Excerpt
++++++

The #10 on the antenna is sized that way for a reason I think I'll let someone else explain as this is taking a lot of explanation as it is.
Hopefully some others will jump in here and continue the discussion. I'm out of breath....:thumbsup:
If I understand the answers and If I am allowed to translate in my own words,simple answer is this Piedmont: You want to be medium rare or well done?
Wow Stubbie, great post. I think lightning is one of those things that's beyond me but after reading your post I understand it a lot more than the countless hours I've just spent getting no where. I read someone say to understanding lightning, houses, electrical equipment, etc is like asking someone how to explain mathematics... not something that can just be explained you could get a degree there's so much involved.
Sorry, the word polarity is my fault I meant potential. I understand why the connection, you want everything in the house to have the same potential otherwise someone touching 2 pieces of equipment with different potentials could get shocked (say touching something with the antenna's potential and something bonded to the regular house potential), on a roof not a good thing! By having the antenna bonded to the breaker panel everything should have the same potential and prevent shocks to both persons and equipment.
So, as my limited mind chews on this I think in summary I do it to protect the electronics from the transient lightning that does not flow through the grounding rod by the antenna. I want to give what doesn't an extremely easy path to as many grounds as possible (instead of some choosing to go through the electronics) and the breaker panel is the mother load of grounds. It's got a ground back to the pole, bonded to 2 grounding rods buried, it's also bonded to my faucet outside, bonded to the water pipes before, and after my water meter. So, am I at least in the ballpark to say that because my breaker panel has so many grounds if my antenna gets struck a tiny #14 wire is not going to handle just how much transient lightning juice will decide to travel to my monstrously grounded breaker panel I need some serious cable to handle it? I hope that's right as, it actually makes sense when you mention just how grounded my breaker panel is it should attract some major juice of the lightning so I need some serious wire to handle it.

++++++

[Rows showing where targets appear]
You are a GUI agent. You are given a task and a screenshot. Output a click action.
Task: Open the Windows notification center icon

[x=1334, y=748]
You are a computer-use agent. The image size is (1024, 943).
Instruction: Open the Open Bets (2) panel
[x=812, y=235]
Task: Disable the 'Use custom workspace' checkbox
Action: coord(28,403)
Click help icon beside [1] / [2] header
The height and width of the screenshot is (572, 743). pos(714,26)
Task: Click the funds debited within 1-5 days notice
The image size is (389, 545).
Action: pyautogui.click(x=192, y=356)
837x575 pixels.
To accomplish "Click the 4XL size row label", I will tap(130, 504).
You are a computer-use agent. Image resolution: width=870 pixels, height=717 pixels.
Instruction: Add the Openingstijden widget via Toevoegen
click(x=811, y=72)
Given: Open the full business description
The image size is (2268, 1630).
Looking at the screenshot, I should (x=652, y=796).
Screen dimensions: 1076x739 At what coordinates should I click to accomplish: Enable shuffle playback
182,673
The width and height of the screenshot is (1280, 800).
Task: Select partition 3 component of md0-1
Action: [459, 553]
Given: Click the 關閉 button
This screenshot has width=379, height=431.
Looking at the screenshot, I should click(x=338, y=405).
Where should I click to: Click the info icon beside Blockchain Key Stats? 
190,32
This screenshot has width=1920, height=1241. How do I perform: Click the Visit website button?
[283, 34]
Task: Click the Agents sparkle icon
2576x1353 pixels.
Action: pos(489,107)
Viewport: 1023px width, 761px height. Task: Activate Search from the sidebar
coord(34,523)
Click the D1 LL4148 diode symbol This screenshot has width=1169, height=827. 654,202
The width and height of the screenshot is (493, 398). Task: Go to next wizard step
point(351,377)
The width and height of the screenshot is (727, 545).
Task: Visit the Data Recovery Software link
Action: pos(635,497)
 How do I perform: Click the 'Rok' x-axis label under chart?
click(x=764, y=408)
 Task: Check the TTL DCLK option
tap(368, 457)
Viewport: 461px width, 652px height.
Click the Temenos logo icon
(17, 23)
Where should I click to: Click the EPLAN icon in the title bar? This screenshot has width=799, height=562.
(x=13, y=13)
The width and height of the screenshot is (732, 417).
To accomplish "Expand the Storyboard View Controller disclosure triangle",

++++++

Problem set
1. In the antenna grounding thread, what word does the poster say they used by mistake when they meant "potential"?
2. Do these statements agree with the antenna grounding thread? Answer yes or no for each and quote the deciding words. (a) The breaker panel is bonded to two buried grounding rods. (b) The breaker panel is bonded to the water pipes only after the water meter. (c) The first poster explains why the antenna wire is sized #10.
3. Write the next part of the antenna grounding thread, picking up after its last sentence.

Answers to the exercises
1. Polarity.

2.
(a) Yes: "bonded to 2 grounding rods buried"
(b) No: "bonded to the water pipes before, and after my water meter"
(c) No: "I think I'll let someone else explain"

3.
The very large post above, while, impressive, does not really answer the question. Say, you got a house without a TV antenna, meaning it has just its main grounding service, connected at the panel, and not a gazillion rods all over the place, with anaconda-sized wires tying them togeather? Does it mean that should you get a lightning strike someplace, your electricals are gonna explode as if loaded with C4? I think not.
Here's the real answer: should lightning hit your antenna, all that current will go seeking ground. And it will take every possible path it can find. Two paths exist: one is directly to the ground via antenna rod, and another is through your coax, your TV, its chassis, outlet ground, breaker panel and its own ground rod. Not a good path for it to take. This is why, you want a real thick wire to short that path directly to the breaker panel rod. Some current will still travel through the TV and all - but the thicker is the wire connecting the rods, the less will go through your TV.
Piedmont, Stubbie,Scorpio et All; I know my first answer was a bit smart ass however If anyone really wants to see the answer in living color email me at CSTMCARPBYJACK@AOL.COM I have a whole bunch of pics EXACTLY related to this subject, A job I did last year.
Thanks scorrpio, and all NOW I fully understand.
Had I known how it works I'd probably opted for #4 wire instead. Maybe I'll put in 2 grounding rods bonded together below the antenna. I did choose #8 to ground the antenna & coax to the grounding rod instead of the #10 minimum the NEC spec'd.
I was fortunate enough to attend a two hour grounding and bonding seminar Monday presented by Mike Holt. As luck would have it, this very subject was broached. According to Mike, the rod at the antenna could do more harm than good. There is an issue with voltage potential when lightning is close causing voltage to flow on the wire, even though there is no lightning. Much better to just run the 6AWG wire from the antenna to the main ground. The moral of the story was to teach us that the grounds should be as close to the system bonding jumper as possible. I think that there is a code change either coming or here that is going to require us to provide easily accesible lugs so the phone company and the cable guy, etc., can bond to our ground with no fuss. Bad news when they drive their own rods.
Anyhow, the seminar was cool and I learned alot.
Actually scorpio's post is not as accurate as Stubbie's.
First off, if you think #6 is "anaconda sized" you should come work with us for a a few days. :whistling2: And we are not talking about a "gazillion" rods. We are talking about two or three.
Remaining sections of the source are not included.